Comment encadrer cette exploitation pour éviter les trafics ?

On a réglementé le port d’exportation : il ne peut plus recevoir de bois sans que celui-ci soit assorti des documents prouvant sa traçabilité. Le Parlement a adopté un nouveau code pénal qui sanctionne de dix ans de prison la falsification de ce type de document. On a sensibilisé tous nos collègues sur le terrain. On a fait comprendre que cette culture de la corruption, aujourd’hui, prend fin.

Le chef de l’État souhaite franchir un nouveau palier en faisant certifier toutes les concessions forestières d’ici à 2022 pour mieux réglementer le secteur

C’est aussi la raison pour laquelle le chef de l’État souhaite franchir un nouveau palier en faisant certifier toutes les concessions forestières d’ici à 2022 pour mieux réglementer le secteur. Parallèlement, nous allons aussi développer les systèmes de traçabilité – nous devrions être pleinement efficaces en la matière d’ici à la fin de 2020.

Dix ans après l’interdiction d’exporter les grumes, quel bilan en tirer ?

Au début, cela a été difficile : on a perdu presque la moitié des emplois dans la forêt et environ 3,5 millions de m3 d’exploitation.

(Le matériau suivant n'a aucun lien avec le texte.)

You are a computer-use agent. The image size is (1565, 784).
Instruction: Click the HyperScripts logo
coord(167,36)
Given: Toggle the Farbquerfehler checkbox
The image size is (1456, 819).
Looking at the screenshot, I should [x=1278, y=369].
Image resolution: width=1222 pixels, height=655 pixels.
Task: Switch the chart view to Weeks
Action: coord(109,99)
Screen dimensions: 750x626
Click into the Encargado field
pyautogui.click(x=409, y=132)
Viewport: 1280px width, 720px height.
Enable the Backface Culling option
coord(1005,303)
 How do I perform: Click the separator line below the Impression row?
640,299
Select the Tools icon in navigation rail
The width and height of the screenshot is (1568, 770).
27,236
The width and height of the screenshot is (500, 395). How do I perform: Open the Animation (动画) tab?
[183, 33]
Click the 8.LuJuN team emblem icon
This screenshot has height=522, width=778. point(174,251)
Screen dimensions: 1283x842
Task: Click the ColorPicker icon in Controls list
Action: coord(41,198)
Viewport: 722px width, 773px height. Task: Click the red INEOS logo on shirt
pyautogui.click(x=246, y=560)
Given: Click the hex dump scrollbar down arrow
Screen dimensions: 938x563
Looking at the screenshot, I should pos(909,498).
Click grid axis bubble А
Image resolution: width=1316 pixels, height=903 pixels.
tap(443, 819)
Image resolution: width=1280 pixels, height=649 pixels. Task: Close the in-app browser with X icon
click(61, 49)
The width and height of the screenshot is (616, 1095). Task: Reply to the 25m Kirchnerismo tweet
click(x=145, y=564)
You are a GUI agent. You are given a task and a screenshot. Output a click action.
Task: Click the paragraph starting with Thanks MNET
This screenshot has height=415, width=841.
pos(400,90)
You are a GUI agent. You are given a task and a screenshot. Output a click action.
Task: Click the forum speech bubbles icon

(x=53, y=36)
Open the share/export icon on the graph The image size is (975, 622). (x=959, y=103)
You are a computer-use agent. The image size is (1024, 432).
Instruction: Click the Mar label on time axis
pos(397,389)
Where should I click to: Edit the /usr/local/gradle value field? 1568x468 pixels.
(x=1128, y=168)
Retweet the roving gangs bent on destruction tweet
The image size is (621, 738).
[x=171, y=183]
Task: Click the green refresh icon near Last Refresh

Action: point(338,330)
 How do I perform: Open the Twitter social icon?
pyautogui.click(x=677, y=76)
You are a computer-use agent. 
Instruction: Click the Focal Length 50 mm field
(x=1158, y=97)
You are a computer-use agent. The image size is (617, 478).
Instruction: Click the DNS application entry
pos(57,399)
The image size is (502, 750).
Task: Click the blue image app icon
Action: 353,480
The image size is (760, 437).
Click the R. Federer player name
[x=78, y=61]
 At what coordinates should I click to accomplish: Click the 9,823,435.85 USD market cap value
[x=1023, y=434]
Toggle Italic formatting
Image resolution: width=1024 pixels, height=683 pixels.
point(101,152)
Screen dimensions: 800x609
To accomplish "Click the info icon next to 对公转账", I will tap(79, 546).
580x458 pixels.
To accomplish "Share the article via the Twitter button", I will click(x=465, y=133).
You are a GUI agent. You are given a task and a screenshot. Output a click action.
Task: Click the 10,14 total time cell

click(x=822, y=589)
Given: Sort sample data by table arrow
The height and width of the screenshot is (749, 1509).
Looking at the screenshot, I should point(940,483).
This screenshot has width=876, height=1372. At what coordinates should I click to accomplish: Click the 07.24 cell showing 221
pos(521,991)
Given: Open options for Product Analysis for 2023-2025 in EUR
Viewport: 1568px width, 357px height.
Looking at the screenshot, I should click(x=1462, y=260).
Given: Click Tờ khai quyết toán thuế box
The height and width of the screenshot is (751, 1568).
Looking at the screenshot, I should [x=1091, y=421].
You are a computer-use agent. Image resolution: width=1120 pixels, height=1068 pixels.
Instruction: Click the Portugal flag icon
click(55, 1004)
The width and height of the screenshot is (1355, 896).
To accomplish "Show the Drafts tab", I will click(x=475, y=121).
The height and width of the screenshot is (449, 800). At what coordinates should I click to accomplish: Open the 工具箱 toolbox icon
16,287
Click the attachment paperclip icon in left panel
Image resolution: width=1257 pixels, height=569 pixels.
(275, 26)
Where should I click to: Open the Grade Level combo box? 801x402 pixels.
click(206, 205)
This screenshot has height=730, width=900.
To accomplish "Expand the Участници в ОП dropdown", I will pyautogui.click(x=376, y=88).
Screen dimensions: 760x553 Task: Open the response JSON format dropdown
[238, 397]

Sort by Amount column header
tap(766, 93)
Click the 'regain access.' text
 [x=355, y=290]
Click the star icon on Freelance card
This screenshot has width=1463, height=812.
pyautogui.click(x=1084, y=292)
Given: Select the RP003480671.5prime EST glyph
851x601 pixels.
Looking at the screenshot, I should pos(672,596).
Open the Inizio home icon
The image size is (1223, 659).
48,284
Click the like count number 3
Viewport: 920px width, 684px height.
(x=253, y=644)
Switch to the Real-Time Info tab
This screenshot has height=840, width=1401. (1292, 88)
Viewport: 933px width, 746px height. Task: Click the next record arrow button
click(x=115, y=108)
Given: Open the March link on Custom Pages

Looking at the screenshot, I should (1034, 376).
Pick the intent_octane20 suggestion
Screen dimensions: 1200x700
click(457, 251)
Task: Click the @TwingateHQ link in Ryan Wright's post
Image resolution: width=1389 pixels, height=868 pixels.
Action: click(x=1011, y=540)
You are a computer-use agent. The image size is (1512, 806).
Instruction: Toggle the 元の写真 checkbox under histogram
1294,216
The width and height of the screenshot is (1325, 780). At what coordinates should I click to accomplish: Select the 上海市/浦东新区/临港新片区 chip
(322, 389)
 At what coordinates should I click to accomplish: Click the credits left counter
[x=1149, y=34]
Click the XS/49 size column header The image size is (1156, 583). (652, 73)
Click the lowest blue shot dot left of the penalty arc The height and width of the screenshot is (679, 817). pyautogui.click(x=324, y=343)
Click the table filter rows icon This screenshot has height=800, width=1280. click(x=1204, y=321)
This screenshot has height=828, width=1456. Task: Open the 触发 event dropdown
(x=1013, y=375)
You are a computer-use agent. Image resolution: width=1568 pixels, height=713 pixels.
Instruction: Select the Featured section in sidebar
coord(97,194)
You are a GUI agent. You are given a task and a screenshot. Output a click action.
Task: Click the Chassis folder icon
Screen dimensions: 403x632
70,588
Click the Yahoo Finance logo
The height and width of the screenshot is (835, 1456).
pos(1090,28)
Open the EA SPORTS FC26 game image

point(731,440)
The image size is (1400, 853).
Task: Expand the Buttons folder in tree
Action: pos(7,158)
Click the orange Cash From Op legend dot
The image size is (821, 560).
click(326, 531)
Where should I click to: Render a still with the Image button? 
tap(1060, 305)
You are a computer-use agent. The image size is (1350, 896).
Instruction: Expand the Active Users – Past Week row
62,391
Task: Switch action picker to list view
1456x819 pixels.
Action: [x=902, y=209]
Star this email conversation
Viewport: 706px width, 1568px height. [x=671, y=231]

Aujourd’hui, le secteur représente 26 000 emplois [soit environ 10 000 de plus qu’en 2009] et un chiffre d’affaires près de trois fois supérieur à ce qu’il était en 2009, avec quasi une usine qui ouvre chaque mois. Sur cinq ans c’était compliqué, mais sur dix ans c’est une réussite.

Le poids de la filière bois dans le PIB a doublé en dix ans pour atteindre 5 %. Mais c’est encore loin de la barre des 20 % en 2020 qui avait été fixée…

D’après les chiffres dont je dispose, nous serons à 13 % du PIB l’an prochain. D’ici à 2022, nous aurons donc probablement atteint le seuil des 20 %.

Le projet de certification FSC (Conseil du soutien de la forêt) d’ici à 2022 ne risque-t-il pas de fragiliser les petites structures, compte tenu de ses exigences ?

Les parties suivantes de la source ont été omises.